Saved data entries
---
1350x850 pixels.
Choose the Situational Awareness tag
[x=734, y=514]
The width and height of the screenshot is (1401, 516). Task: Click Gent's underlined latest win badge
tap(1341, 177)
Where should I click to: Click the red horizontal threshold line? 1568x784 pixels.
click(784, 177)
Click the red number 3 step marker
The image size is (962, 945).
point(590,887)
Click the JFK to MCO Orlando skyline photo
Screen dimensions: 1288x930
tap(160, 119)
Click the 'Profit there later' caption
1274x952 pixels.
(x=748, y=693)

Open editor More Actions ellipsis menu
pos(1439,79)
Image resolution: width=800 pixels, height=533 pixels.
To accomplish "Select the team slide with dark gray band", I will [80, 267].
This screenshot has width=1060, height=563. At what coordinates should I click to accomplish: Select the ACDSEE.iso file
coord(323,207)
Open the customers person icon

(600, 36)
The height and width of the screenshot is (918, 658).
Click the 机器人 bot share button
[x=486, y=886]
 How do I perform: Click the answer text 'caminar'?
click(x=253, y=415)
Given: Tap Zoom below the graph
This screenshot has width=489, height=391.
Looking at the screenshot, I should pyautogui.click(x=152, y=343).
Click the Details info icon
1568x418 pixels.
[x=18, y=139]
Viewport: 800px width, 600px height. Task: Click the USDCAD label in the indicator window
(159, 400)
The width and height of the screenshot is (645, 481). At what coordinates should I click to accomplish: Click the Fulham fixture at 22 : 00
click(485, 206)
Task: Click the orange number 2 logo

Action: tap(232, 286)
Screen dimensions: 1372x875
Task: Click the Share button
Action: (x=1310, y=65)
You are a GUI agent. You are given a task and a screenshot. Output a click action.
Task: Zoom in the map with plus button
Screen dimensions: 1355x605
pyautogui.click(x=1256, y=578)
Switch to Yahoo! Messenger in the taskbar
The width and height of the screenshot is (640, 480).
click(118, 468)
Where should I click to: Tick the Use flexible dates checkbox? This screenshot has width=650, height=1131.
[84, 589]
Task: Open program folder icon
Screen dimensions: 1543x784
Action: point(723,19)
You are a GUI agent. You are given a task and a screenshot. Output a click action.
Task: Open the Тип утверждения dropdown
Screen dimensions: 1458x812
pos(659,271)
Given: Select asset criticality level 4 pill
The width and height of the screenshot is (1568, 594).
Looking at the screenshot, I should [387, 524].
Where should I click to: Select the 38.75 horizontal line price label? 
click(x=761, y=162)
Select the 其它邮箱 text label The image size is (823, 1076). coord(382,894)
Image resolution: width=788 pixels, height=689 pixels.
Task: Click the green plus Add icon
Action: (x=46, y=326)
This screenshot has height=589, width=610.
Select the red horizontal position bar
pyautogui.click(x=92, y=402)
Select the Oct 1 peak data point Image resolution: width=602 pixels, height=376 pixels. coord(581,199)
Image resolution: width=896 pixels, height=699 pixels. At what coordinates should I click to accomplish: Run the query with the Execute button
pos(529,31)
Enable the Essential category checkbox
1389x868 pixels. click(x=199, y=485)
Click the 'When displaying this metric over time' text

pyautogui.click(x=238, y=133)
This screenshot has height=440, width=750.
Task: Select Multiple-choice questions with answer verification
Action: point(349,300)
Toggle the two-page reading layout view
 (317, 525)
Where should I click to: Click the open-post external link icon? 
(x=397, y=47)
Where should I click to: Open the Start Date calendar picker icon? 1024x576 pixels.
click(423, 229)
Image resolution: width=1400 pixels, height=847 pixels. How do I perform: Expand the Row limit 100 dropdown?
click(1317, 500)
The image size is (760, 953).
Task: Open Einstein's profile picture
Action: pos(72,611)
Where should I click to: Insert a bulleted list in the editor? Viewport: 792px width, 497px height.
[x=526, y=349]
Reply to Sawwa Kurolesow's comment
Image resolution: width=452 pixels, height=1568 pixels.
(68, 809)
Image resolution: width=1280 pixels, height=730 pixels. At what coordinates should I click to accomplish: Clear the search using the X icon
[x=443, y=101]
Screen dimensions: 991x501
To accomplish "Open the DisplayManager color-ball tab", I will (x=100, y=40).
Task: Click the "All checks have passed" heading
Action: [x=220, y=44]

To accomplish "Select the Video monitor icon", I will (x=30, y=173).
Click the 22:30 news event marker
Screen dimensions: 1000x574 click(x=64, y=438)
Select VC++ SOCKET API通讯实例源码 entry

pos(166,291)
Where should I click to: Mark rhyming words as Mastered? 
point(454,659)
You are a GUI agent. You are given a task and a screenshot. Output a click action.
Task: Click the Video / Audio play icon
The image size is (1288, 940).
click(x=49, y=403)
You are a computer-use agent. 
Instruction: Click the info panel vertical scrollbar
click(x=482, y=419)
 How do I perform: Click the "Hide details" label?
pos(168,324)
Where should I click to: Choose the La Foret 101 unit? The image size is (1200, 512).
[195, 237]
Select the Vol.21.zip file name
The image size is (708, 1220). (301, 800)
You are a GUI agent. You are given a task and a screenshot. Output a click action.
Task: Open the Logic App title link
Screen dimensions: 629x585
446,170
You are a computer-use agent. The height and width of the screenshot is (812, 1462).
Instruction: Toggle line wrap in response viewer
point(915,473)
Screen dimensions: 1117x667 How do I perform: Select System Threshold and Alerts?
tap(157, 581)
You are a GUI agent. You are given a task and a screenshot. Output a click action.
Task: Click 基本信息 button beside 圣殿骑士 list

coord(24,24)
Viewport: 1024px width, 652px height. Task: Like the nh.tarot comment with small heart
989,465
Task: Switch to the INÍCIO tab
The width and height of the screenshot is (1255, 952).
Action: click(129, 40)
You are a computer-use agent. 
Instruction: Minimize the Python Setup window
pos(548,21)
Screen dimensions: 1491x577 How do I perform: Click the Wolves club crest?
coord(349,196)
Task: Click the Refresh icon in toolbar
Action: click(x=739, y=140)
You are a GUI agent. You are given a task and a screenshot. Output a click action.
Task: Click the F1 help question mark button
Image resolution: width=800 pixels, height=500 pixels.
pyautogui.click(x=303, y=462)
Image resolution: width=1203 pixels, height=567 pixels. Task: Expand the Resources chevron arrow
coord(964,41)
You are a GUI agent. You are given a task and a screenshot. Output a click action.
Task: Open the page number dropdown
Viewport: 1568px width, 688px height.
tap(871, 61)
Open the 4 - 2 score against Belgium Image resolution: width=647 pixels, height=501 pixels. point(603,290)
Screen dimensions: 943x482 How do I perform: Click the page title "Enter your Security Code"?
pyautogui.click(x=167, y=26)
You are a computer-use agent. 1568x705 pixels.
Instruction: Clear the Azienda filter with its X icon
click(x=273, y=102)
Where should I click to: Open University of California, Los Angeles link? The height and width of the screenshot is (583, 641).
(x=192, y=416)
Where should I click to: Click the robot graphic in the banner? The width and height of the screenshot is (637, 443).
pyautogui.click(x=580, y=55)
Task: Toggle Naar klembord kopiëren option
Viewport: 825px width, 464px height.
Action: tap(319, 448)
---
# Problem:
The full set of records above is to be printed again verbatim.

# Problem solution:
1350x850 pixels.
Choose the Situational Awareness tag
[x=734, y=514]
The width and height of the screenshot is (1401, 516). Task: Click Gent's underlined latest win badge
tap(1341, 177)
Where should I click to: Click the red horizontal threshold line? 1568x784 pixels.
click(784, 177)
Click the red number 3 step marker
The image size is (962, 945).
point(590,887)
Click the JFK to MCO Orlando skyline photo
Screen dimensions: 1288x930
tap(160, 119)
Click the 'Profit there later' caption
1274x952 pixels.
(x=748, y=693)

Open editor More Actions ellipsis menu
pos(1439,79)
Image resolution: width=800 pixels, height=533 pixels.
To accomplish "Select the team slide with dark gray band", I will [80, 267].
This screenshot has width=1060, height=563. At what coordinates should I click to accomplish: Select the ACDSEE.iso file
coord(323,207)
Open the customers person icon

(600, 36)
The height and width of the screenshot is (918, 658).
Click the 机器人 bot share button
[x=486, y=886]
 How do I perform: Click the answer text 'caminar'?
click(x=253, y=415)
Given: Tap Zoom below the graph
This screenshot has width=489, height=391.
Looking at the screenshot, I should pyautogui.click(x=152, y=343).
Click the Details info icon
1568x418 pixels.
[x=18, y=139]
Viewport: 800px width, 600px height. Task: Click the USDCAD label in the indicator window
(159, 400)
The width and height of the screenshot is (645, 481). At what coordinates should I click to accomplish: Click the Fulham fixture at 22 : 00
click(485, 206)
Task: Click the orange number 2 logo

Action: tap(232, 286)
Screen dimensions: 1372x875
Task: Click the Share button
Action: (x=1310, y=65)
You are a GUI agent. You are given a task and a screenshot. Output a click action.
Task: Zoom in the map with plus button
Screen dimensions: 1355x605
pyautogui.click(x=1256, y=578)
Switch to Yahoo! Messenger in the taskbar
The width and height of the screenshot is (640, 480).
click(118, 468)
Where should I click to: Tick the Use flexible dates checkbox? This screenshot has width=650, height=1131.
[84, 589]
Task: Open program folder icon
Screen dimensions: 1543x784
Action: point(723,19)
You are a GUI agent. You are given a task and a screenshot. Output a click action.
Task: Open the Тип утверждения dropdown
Screen dimensions: 1458x812
pos(659,271)
Given: Select asset criticality level 4 pill
The width and height of the screenshot is (1568, 594).
Looking at the screenshot, I should [387, 524].
Where should I click to: Select the 38.75 horizontal line price label? 
click(x=761, y=162)
Select the 其它邮箱 text label The image size is (823, 1076). coord(382,894)
Image resolution: width=788 pixels, height=689 pixels.
Task: Click the green plus Add icon
Action: (x=46, y=326)
This screenshot has height=589, width=610.
Select the red horizontal position bar
pyautogui.click(x=92, y=402)
Select the Oct 1 peak data point Image resolution: width=602 pixels, height=376 pixels. coord(581,199)
Image resolution: width=896 pixels, height=699 pixels. At what coordinates should I click to accomplish: Run the query with the Execute button
pos(529,31)
Enable the Essential category checkbox
1389x868 pixels. click(x=199, y=485)
Click the 'When displaying this metric over time' text

pyautogui.click(x=238, y=133)
This screenshot has height=440, width=750.
Task: Select Multiple-choice questions with answer verification
Action: point(349,300)
Toggle the two-page reading layout view
 (317, 525)
Where should I click to: Click the open-post external link icon? 
(x=397, y=47)
Where should I click to: Open the Start Date calendar picker icon? 1024x576 pixels.
click(423, 229)
Image resolution: width=1400 pixels, height=847 pixels. How do I perform: Expand the Row limit 100 dropdown?
click(1317, 500)
The image size is (760, 953).
Task: Open Einstein's profile picture
Action: pos(72,611)
Where should I click to: Insert a bulleted list in the editor? Viewport: 792px width, 497px height.
[x=526, y=349]
Reply to Sawwa Kurolesow's comment
Image resolution: width=452 pixels, height=1568 pixels.
(68, 809)
Image resolution: width=1280 pixels, height=730 pixels. At what coordinates should I click to accomplish: Clear the search using the X icon
[x=443, y=101]
Screen dimensions: 991x501
To accomplish "Open the DisplayManager color-ball tab", I will (x=100, y=40).
Task: Click the "All checks have passed" heading
Action: [x=220, y=44]

To accomplish "Select the Video monitor icon", I will (x=30, y=173).
Click the 22:30 news event marker
Screen dimensions: 1000x574 click(x=64, y=438)
Select VC++ SOCKET API通讯实例源码 entry

pos(166,291)
Where should I click to: Mark rhyming words as Mastered? 
point(454,659)
You are a GUI agent. You are given a task and a screenshot. Output a click action.
Task: Click the Video / Audio play icon
The image size is (1288, 940).
click(x=49, y=403)
You are a computer-use agent. 
Instruction: Click the info panel vertical scrollbar
click(x=482, y=419)
 How do I perform: Click the "Hide details" label?
pos(168,324)
Where should I click to: Choose the La Foret 101 unit? The image size is (1200, 512).
[195, 237]
Select the Vol.21.zip file name
The image size is (708, 1220). (301, 800)
You are a GUI agent. You are given a task and a screenshot. Output a click action.
Task: Open the Logic App title link
Screen dimensions: 629x585
446,170
You are a computer-use agent. The height and width of the screenshot is (812, 1462).
Instruction: Toggle line wrap in response viewer
point(915,473)
Screen dimensions: 1117x667 How do I perform: Select System Threshold and Alerts?
tap(157, 581)
You are a GUI agent. You are given a task and a screenshot. Output a click action.
Task: Click 基本信息 button beside 圣殿骑士 list

coord(24,24)
Viewport: 1024px width, 652px height. Task: Like the nh.tarot comment with small heart
989,465
Task: Switch to the INÍCIO tab
The width and height of the screenshot is (1255, 952).
Action: click(129, 40)
You are a computer-use agent. 
Instruction: Minimize the Python Setup window
pos(548,21)
Screen dimensions: 1491x577 How do I perform: Click the Wolves club crest?
coord(349,196)
Task: Click the Refresh icon in toolbar
Action: click(x=739, y=140)
You are a GUI agent. You are given a task and a screenshot. Output a click action.
Task: Click the F1 help question mark button
Image resolution: width=800 pixels, height=500 pixels.
pyautogui.click(x=303, y=462)
Image resolution: width=1203 pixels, height=567 pixels. Task: Expand the Resources chevron arrow
coord(964,41)
You are a GUI agent. You are given a task and a screenshot. Output a click action.
Task: Open the page number dropdown
Viewport: 1568px width, 688px height.
tap(871, 61)
Open the 4 - 2 score against Belgium Image resolution: width=647 pixels, height=501 pixels. point(603,290)
Screen dimensions: 943x482 How do I perform: Click the page title "Enter your Security Code"?
pyautogui.click(x=167, y=26)
You are a computer-use agent. 1568x705 pixels.
Instruction: Clear the Azienda filter with its X icon
click(x=273, y=102)
Where should I click to: Open University of California, Los Angeles link? The height and width of the screenshot is (583, 641).
(x=192, y=416)
Where should I click to: Click the robot graphic in the banner? The width and height of the screenshot is (637, 443).
pyautogui.click(x=580, y=55)
Task: Toggle Naar klembord kopiëren option
Viewport: 825px width, 464px height.
Action: tap(319, 448)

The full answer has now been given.